Required actions:
a - According to the hex notation post, why doesn't Java provide hex notation for non-BMP character literals? Answer in one to three sentences.
b - Reproduce the hex notation post verbatim from "1. embed the" up to and including "characters, as expected).".
___ Provided passage ___
<i18n dev> RL1.1 Hex Notation

Tue Jan 25 17:00:50 PST 2011

The goal of the clause is to have a mechanism for using hex values for
character literals. That is, you should be able to take a code point from 0
to 10FFFF, get a hex value for that, embed it in some syntax, and
concatenate it into a pattern, and have it work as a literal.

For example:

String pattern = first_part + "\\x{" + hex(myCodePoint) + "}" + second_part;
// for *some* hex notation
...
Matcher m = Pattern.compile(pattern, Pattern.COMMENTS).matcher(target);
...

As far as I can tell, Java really doesn't supply that capability for
non-BMP, because the \u notation doesn't work above FFFF, except insofar as
the preprocessor maps a surrogate pair in hex to literals, which happen all
to work because they aren't syntax characters.

What you can do with Java is:

   1. embed the character itself, not the hex representation, which works
   some of the time (fails for 18 characters; syntax characters, as expected).
   2. in constant expressions only, utilize the Java preprocessor with
   \u.... or \u....\u....).
   3. for BMP characters, use "\u" + hex(myCodePoint,4)

Here is a quick and dirty test; let me know if I've missed something.

*Output:*

 LITERALS Failures: 18

        set: [\u0009-\u000D\ #\$(-+?\[\\\^\{|]

        example1: a b

        exampleN: a|b

INLINE Failures: 1048576

        set: [\U00010000-\U0010FFFF]

        example1: a\uD800\uDC00b

        exampleN: a\uDBFF\uDFFFb

INRANGE Failures: 1048576

        set: [\U00010000-\U0010FFFF]

        example1: a[\uD800\uDC00]b

        exampleN: a[\uDBFF\uDFFF]b

*Code:*

    public void TestRegex() {

        logln("Check patterns for Unicodeset");

        for (int i = 0; i <= 0x10FFFF; ++i) {

            // The goal is to make a regex with hex digits, and have it
match the corresponding character

            // We check two different environments: inline ("aXb") and in a
range ("a[X]b")

            String s = new StringBuilder().appendCodePoint(i).toString();

            String hexPattern = i <= 0xFFFF ? "\\u" + Utility.hex(i,4)
___ Material shown ___
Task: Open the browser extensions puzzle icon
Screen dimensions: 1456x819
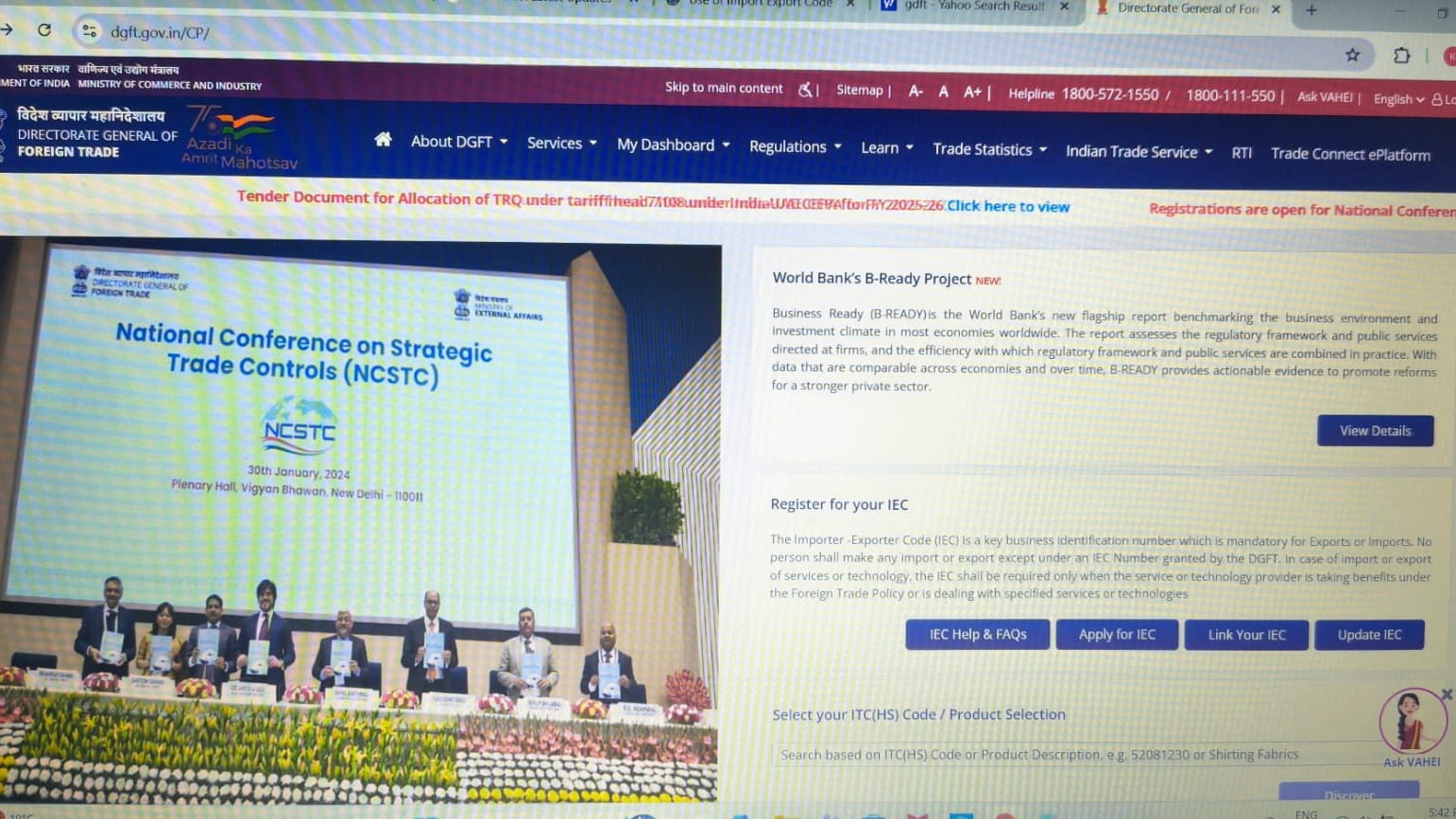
___
___ Material shown ___
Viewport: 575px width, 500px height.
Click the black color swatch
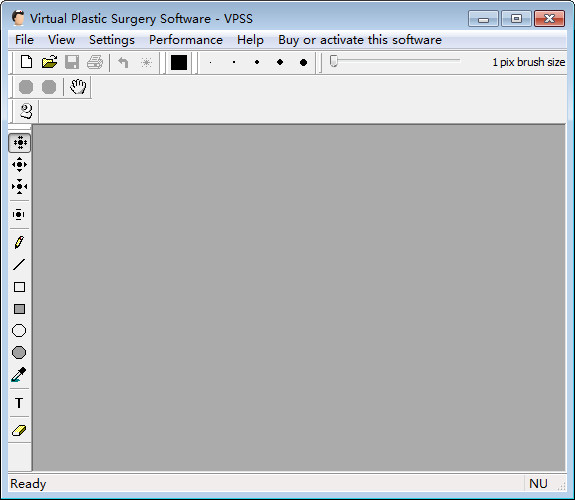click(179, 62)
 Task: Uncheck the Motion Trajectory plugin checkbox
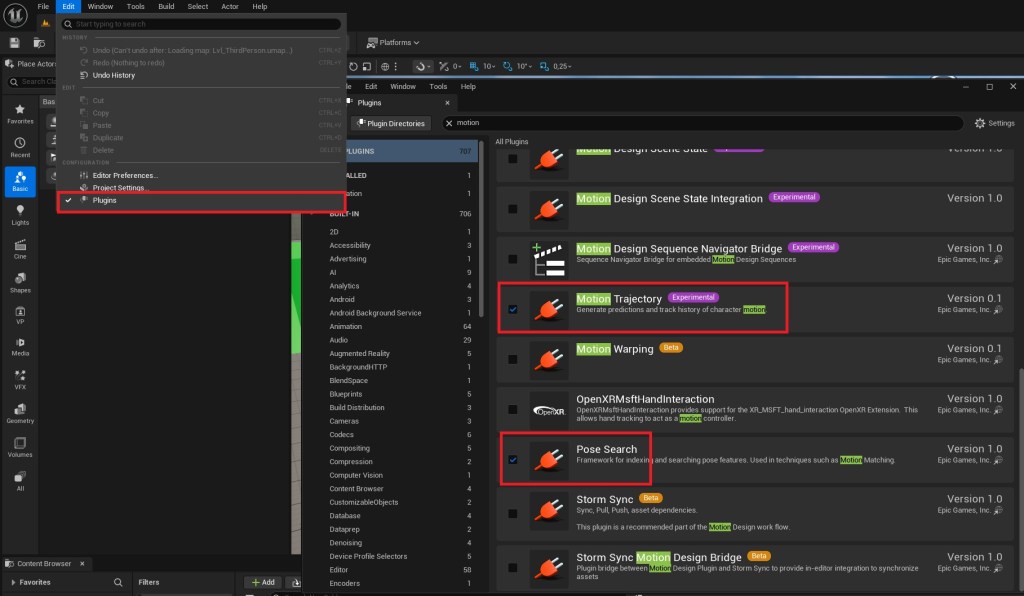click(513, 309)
___
___ Material shown ___
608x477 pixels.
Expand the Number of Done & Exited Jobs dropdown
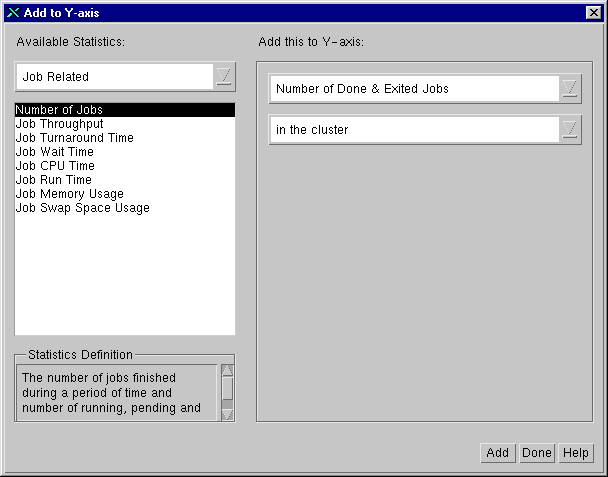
___
Final answers:
a - The \u notation doesn't work above FFFF. The only exception is that the preprocessor maps a surrogate pair in hex to literals, and those happen to work only because they aren't syntax characters.

b -
1. embed the character itself, not the hex representation, which works
   some of the time (fails for 18 characters; syntax characters, as expected).